On se demande tout le long du film ce qui est réel de ce qui ne l’est pas. Peut-être que Kidman a tout inventé uniquement pour rendre jaloux son homme. Peut-être que Cruise ne vit l’orgie que dans sa tête… comme Kubrick nous en a donné l’habitude, ses films sont davantage ponctués par des interrogations plutôt que par des réponses.
Et que penser de cette dernière phrase du film, qui a déplu à tant de critiques, celle que Kidman adresse à Cruise à la toute fin, quand celui-ci lui demande quelle est donc cette chose qu’il leur faut faire dès que possible… ? Ce à quoi elle répond : « baiser ».
Mais cela ne veut rien dire. Car la vie ne veut rien dire. Et Kubrick l’a bien compris, c’est pourquoi il termine sur une note ‘absurde’, au sens camusien. Il rit une dernière fois des hommes et de la foi qu’ils mettent en certaines choses, puis quitte ce monde.
Baiser est à la portée de n’importe quel animal. Où est le mérite ? Baiser doit porter ailleurs, plus loin, là-bas, vers la lucidité, c’est-à-dire, vers la folie. Le rien.

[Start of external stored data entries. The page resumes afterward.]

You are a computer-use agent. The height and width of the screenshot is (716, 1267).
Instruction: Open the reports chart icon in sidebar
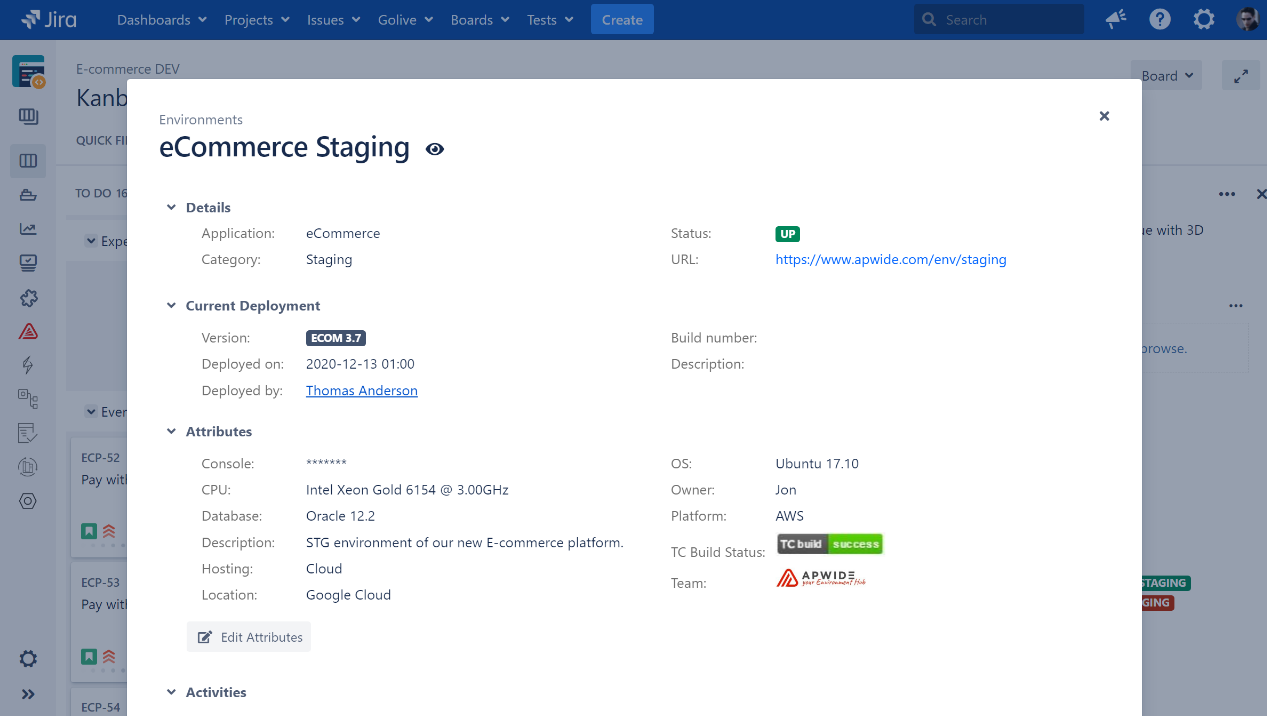click(28, 229)
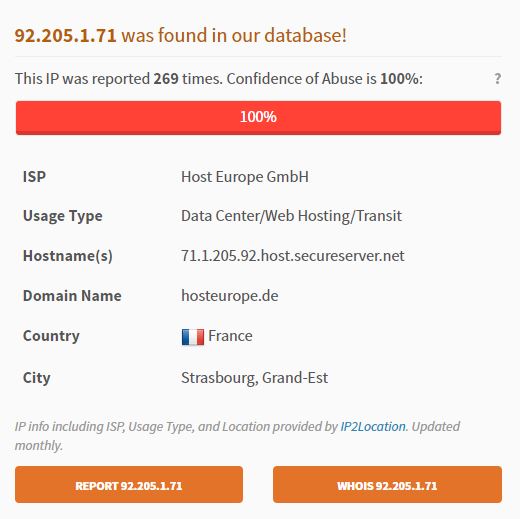Click the hosteurope.de domain name text
520x519 pixels.
coord(230,296)
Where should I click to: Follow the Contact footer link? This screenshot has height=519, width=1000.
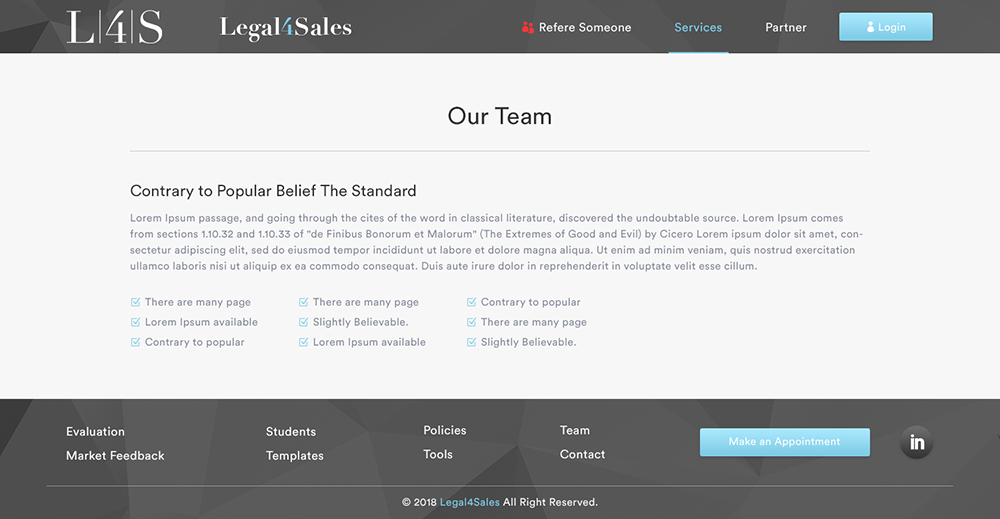pos(582,455)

Baiser. Ce n’est pas tant l’acte qui la libère, mais c’est le fait de le dire. D’appeler les choses par leurs noms. Tomber les masques. Les véritables orgies se déroulent dans nos têtes. La vie n’est pas un bal costumé.
Toute cette aventure n’avait qu’un but. Les libérer. Plus encore, les dévoiler.
Le titre de l’histoire de Schnitzler est la Nouvelle rêvée.
Ils ont tout rêvé.
Mais les androïdes rêvent-ils de moutons électriques ?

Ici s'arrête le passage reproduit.